The Goatweed Leafwing
It is a pretty little red-orange butterfly that actually feeds mostly on sap and rotting fruit, so no worries there if you have a compost pile! The preferred butterfly host plants include Goatweed (Croton capitatum), Texas croton (C. texensis), and prairie tea (C. monanthogynus), all in the spurge family (Euphorbiaceae).
The Question Mark
It is a lovely orange butterfly with black spots that will visit flowers such as common milkweed, aster, and sweet pepperbush. Host plants include American elm (Ulmus americanus), red elm (Ulmus rubra), hackberry (Celtis), nettles (Urtica), and false nettle (Boehmeria cylindrica).
It is a monarch look-a-like that composites including aster, goldenrod, joe-Pye weed, and shepherd’s needle. Preferred host plants include trees in the willow family (Salicaceae), including willows (Salix), poplars, and cottonwoods (Populus).
The Spicebush Swallowtail
It is a striking butterfly whose wings are mostly black, rimmed with ivory spots, and often an area of light blue towards the tail end.
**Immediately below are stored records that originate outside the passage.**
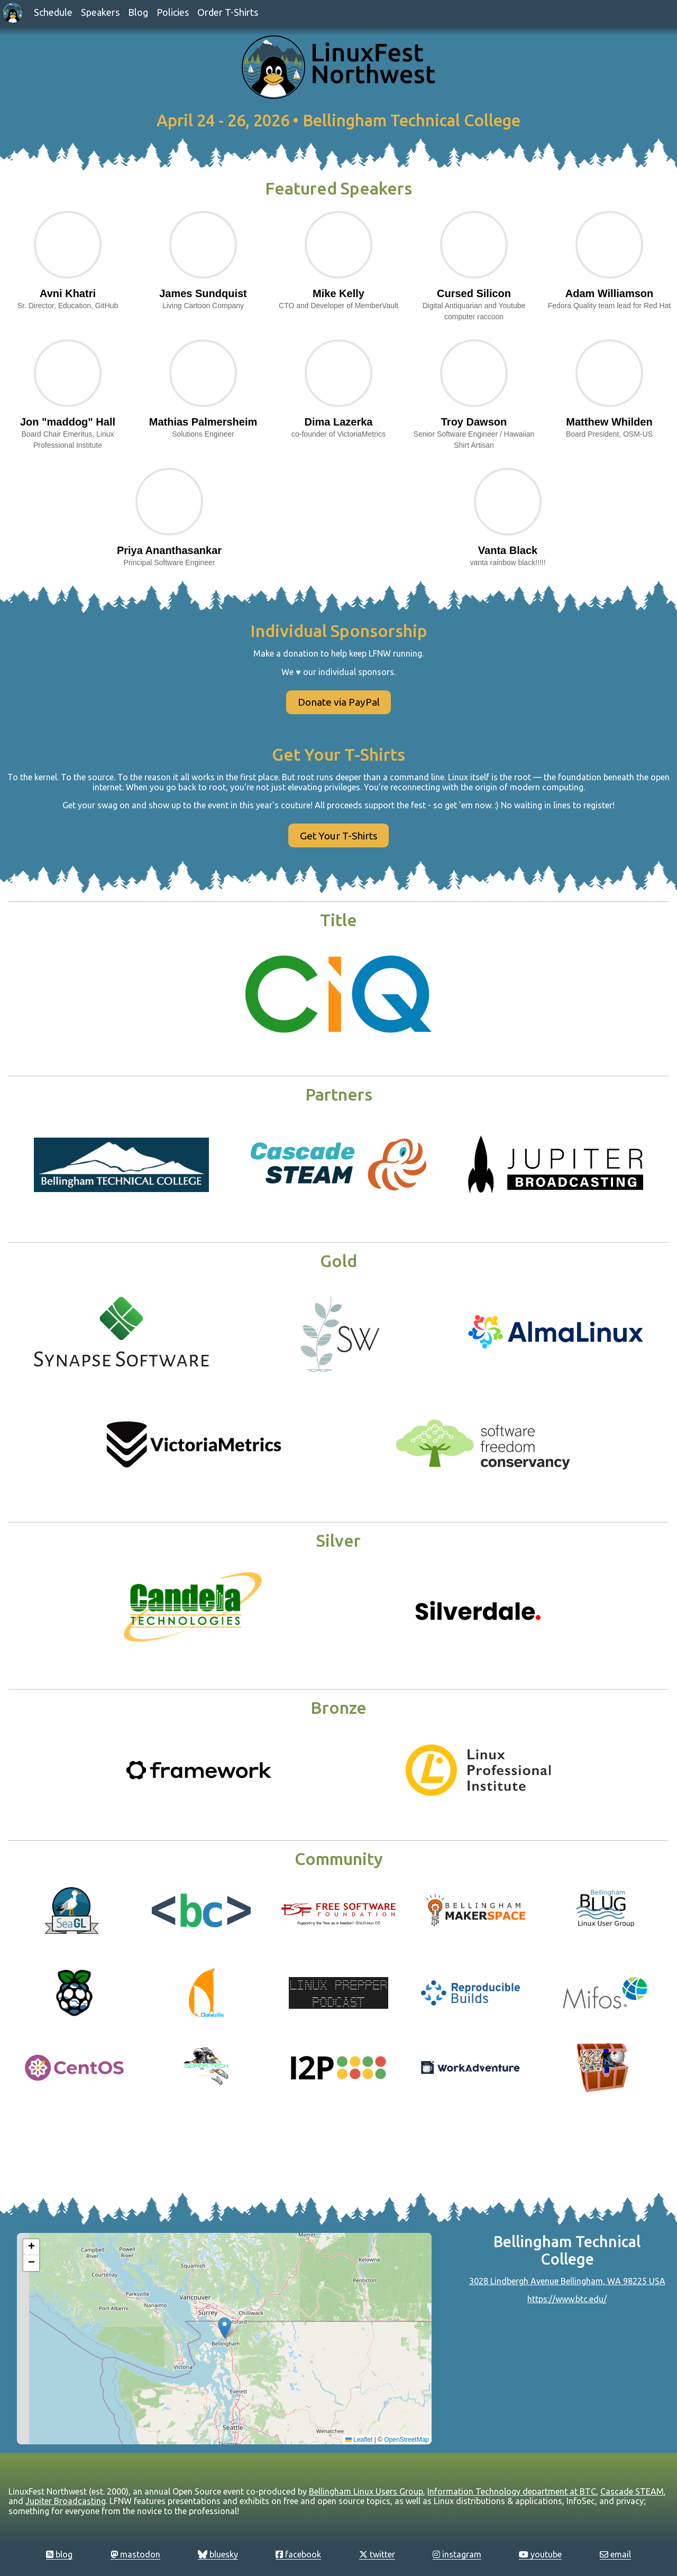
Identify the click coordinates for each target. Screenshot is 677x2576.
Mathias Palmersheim (203, 422)
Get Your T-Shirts (339, 836)
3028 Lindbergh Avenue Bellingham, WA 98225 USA (567, 2281)
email (615, 2554)
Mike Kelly (338, 293)
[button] (224, 2328)
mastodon (135, 2554)
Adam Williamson (609, 293)
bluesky (218, 2554)
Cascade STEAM (632, 2491)
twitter (377, 2554)
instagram (457, 2554)
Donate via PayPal (339, 702)
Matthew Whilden (609, 422)
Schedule (53, 12)
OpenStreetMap (406, 2439)
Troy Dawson (474, 422)
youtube (540, 2554)
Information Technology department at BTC (511, 2491)
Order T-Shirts (227, 12)
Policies (173, 12)
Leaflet (358, 2439)
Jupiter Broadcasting (65, 2501)
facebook (298, 2554)
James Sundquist (203, 293)
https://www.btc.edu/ (567, 2299)
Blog (138, 12)
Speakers (100, 12)
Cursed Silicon (474, 293)
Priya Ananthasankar (169, 550)
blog (59, 2554)
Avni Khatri (68, 293)
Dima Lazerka (339, 422)
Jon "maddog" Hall (67, 422)
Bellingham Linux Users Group (366, 2491)
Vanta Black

It loves to feed on jewelweed, thistles, milkweed, azalea, dogbane, lantana, mimosa, and sweet pepperbush. Butterfly host plants include Spicebush (Lindera benzoin), sassafras trees (Sassafras albidum), sweetbay (Magnolia virginiana), camphor (Cinnamomum camphora), and redbay (Persea borbonia).
The Carolina Satyr
It is a plain brown butterfly until it closes its wings when it reveals some really interesting-looking black eyespots outlined in yellow. This is a butterfly that also feeds primarily on sap and rotting fruit, but the host plants include Carpet grass (Axonopus compressus), centipede grass (Eremochloa ophiuroides), Kentucky bluegrass (Poa pratensis), and others.
The Spring Azure
It is an attractive blue butterfly that enjoys the nectar of dogbane, privet, New Jersey tea, blackberry, common milkweed, and many others. Host plants include a variety of woody shrubs and occasionally herbs, including dogwood (Cornus florida), New Jersey tea (Ceanothus Americanus), meadowsweet (Spiraea salicifolia), and Collinsia.
The Monarch Butterfly
And, of course, nearly everyone knows by now that the beautiful Monarch Butterfly relies heavily on milkweed, so in our part of the country, we want to make sure that milkweed is in plentiful supply.
If you want to expand your pollinator attraction efforts beyond butterflies, one of the best resources I’ve come across is Pollinator.org. It has extensive information and plant lists tailored by region.
Now that you know how to make a butterfly garden and important reasons, what are you waiting for? Make a positive choice and start attracting butterflies to your garden today!